§ Exercise goal: This task calls for the lines below starting at the one containing "The image size is (686, 875)." and ending at the one containing "the 'Windows HD", repeated exactly with both ends kept and pictures left out.

§ Material to process:
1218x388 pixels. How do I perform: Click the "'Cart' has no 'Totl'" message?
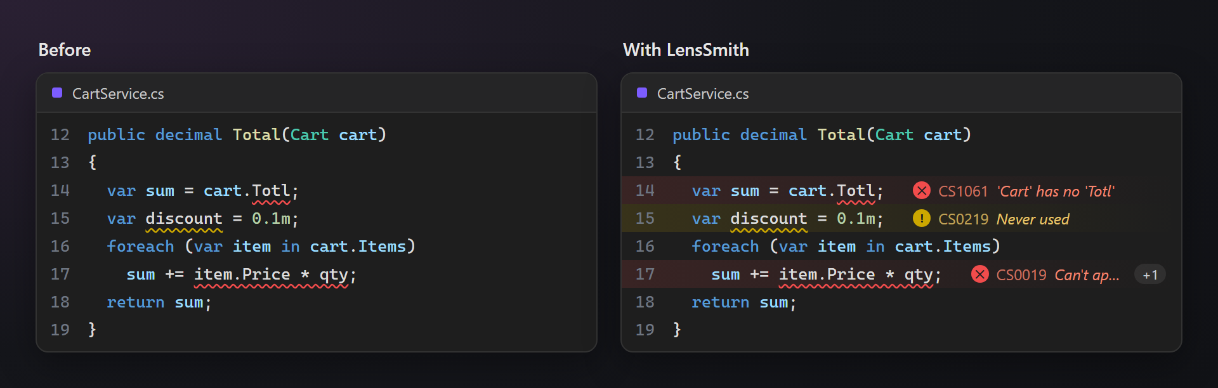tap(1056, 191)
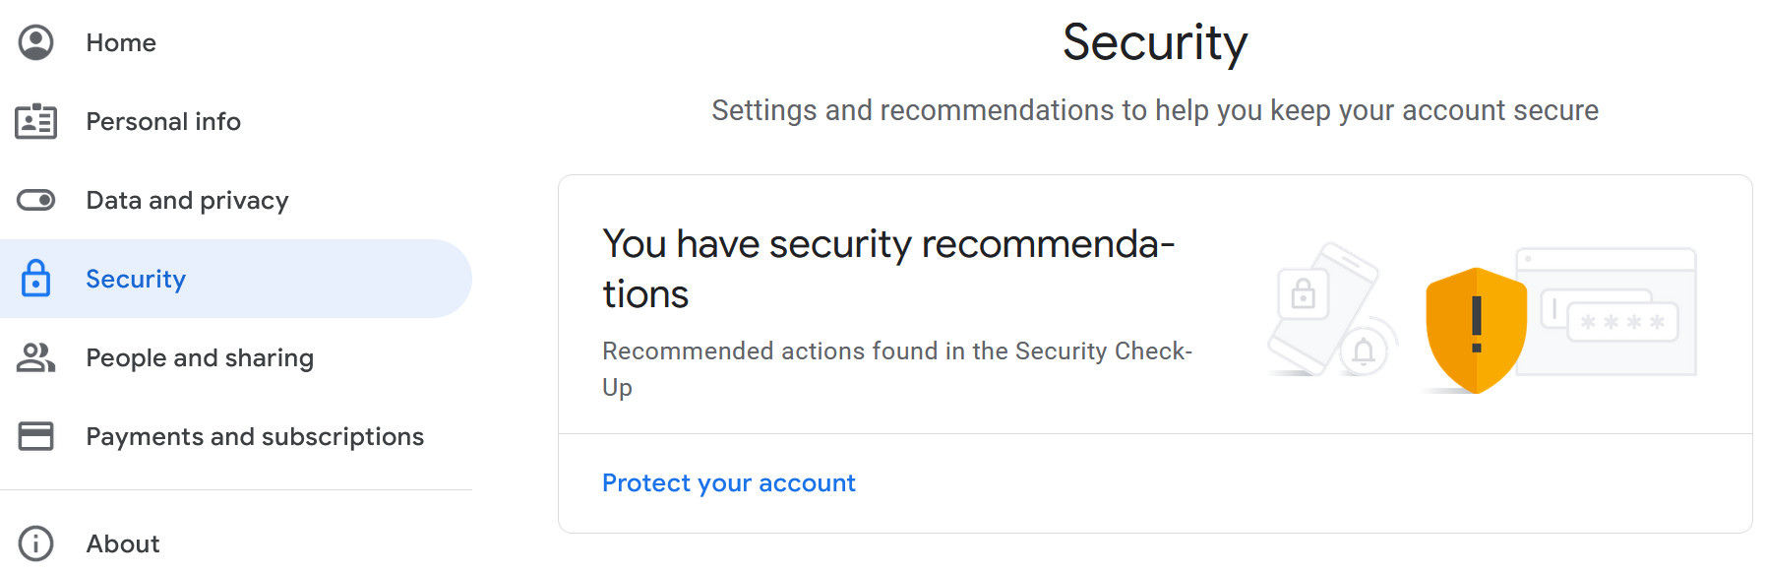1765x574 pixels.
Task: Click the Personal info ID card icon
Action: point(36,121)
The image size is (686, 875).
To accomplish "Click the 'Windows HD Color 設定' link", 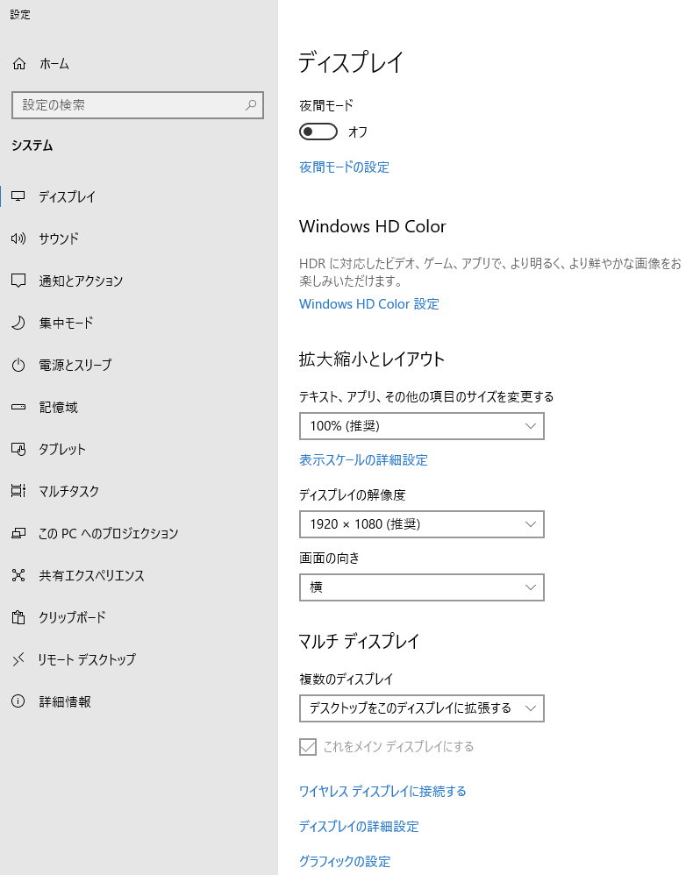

* * *

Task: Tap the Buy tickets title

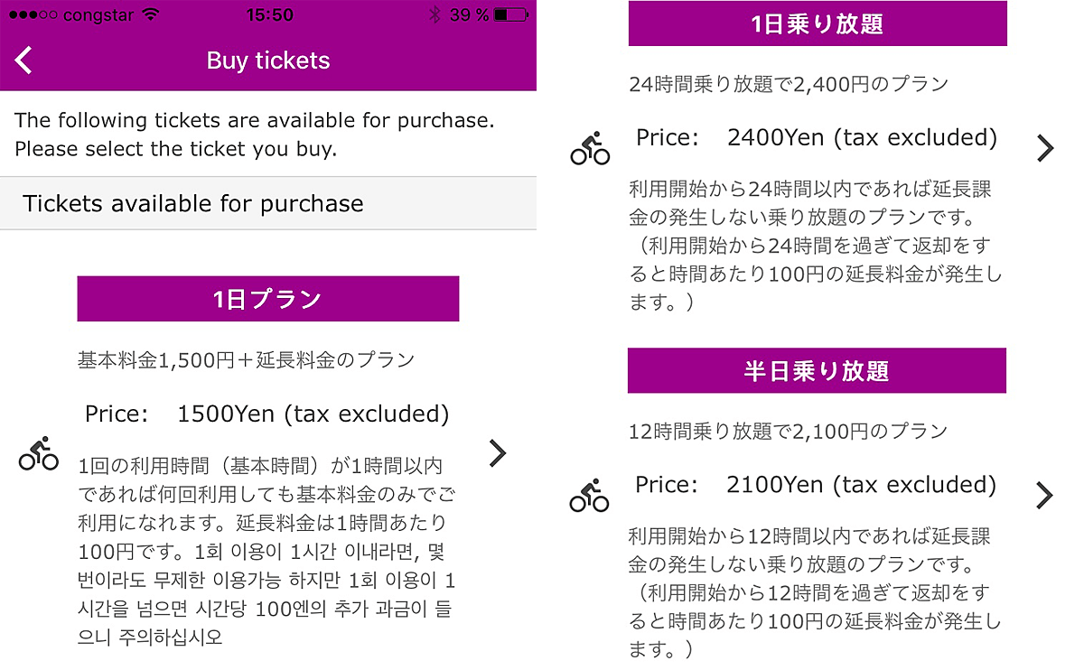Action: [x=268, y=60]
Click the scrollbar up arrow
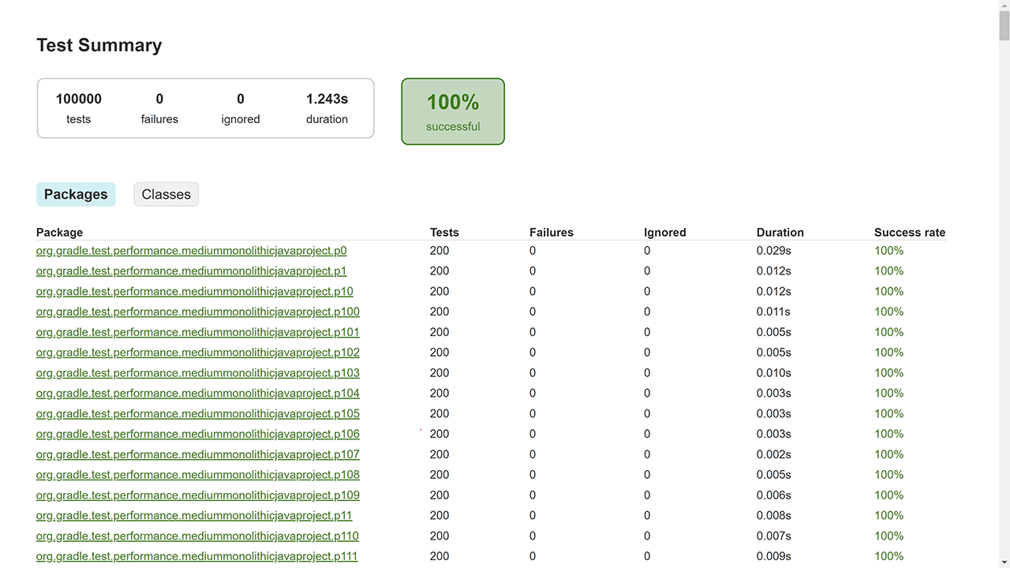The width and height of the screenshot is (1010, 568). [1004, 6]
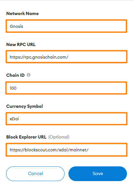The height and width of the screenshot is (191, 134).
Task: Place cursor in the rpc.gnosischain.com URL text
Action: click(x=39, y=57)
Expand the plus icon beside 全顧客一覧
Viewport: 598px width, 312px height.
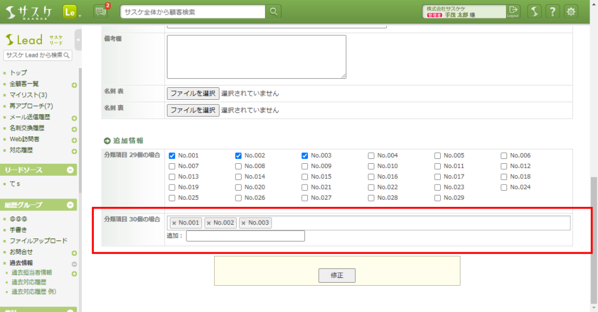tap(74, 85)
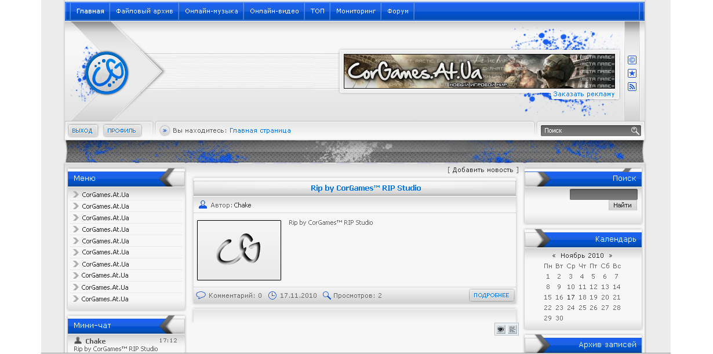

§ Answer section:
The image size is (686, 875).
To accomplish "Click the 'Windows HD Color 設定' link", 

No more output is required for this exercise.